== Given information ==
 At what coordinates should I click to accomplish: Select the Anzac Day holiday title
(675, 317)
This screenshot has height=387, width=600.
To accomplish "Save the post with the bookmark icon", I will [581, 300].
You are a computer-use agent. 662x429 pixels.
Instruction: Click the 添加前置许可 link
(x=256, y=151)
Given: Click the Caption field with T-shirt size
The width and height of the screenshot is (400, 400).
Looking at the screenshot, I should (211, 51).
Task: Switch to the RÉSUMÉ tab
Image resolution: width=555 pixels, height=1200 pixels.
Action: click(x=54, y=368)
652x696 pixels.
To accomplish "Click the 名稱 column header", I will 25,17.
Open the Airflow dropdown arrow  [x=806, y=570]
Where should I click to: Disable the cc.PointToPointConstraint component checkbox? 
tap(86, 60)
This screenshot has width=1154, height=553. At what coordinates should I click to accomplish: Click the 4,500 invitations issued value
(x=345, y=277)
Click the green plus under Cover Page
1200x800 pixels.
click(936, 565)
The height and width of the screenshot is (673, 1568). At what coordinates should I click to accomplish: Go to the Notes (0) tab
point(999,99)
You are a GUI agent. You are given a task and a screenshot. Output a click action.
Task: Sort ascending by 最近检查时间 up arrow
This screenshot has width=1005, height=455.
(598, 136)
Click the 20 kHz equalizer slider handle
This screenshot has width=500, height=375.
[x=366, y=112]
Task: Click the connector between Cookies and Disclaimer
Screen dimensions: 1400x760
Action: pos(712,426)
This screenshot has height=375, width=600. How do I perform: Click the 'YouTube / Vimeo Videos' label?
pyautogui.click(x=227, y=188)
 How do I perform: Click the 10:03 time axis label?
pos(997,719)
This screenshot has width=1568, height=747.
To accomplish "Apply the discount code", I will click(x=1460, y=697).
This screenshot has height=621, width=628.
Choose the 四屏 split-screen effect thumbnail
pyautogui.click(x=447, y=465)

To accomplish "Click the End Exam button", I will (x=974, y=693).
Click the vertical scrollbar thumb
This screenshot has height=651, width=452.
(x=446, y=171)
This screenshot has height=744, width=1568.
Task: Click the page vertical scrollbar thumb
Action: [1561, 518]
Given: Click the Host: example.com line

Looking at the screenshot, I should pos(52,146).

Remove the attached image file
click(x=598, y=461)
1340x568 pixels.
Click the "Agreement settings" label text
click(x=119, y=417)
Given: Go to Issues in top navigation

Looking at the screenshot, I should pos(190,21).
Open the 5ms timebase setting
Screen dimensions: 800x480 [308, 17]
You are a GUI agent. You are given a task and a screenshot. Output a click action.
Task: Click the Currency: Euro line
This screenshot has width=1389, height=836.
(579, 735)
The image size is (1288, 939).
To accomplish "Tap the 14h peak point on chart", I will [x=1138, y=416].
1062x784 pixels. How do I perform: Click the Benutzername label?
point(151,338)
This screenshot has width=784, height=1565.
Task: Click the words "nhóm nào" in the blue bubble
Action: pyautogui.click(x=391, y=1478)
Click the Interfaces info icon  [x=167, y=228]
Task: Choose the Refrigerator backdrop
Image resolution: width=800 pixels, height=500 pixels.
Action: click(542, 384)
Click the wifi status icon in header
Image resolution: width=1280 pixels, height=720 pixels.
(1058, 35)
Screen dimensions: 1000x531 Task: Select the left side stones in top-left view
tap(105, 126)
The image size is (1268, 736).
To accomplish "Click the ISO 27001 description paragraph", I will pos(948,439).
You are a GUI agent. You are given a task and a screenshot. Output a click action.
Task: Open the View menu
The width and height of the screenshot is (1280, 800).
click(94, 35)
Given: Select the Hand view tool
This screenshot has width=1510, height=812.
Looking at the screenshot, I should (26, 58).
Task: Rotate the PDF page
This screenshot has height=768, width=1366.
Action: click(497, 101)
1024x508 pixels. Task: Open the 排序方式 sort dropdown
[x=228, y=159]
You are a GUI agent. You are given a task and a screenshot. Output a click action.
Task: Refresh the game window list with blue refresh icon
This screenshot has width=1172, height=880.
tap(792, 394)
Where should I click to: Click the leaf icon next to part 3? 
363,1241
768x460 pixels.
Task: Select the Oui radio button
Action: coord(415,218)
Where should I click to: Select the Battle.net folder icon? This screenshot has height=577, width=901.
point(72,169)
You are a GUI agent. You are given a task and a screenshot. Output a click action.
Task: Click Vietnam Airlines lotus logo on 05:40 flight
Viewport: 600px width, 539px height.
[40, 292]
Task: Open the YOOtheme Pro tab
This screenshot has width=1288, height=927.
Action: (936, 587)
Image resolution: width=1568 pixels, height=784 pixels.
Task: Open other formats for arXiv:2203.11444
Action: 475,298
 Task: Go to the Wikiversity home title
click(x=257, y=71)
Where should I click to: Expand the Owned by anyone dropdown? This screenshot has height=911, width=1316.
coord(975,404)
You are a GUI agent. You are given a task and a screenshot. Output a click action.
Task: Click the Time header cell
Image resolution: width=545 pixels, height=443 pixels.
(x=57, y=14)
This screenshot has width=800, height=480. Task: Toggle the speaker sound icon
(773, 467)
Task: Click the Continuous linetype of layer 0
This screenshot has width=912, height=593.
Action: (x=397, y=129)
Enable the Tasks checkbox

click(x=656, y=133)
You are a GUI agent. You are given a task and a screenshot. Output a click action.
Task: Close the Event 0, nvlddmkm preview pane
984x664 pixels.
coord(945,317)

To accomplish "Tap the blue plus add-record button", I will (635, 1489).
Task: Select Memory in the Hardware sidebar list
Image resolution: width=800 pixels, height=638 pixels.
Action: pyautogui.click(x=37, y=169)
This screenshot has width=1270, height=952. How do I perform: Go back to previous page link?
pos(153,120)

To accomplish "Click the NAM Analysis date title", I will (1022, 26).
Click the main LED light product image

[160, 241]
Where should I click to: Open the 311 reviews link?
===
* Required work: Write only the number of lines in the records that include the word "header".

* Answer area: 3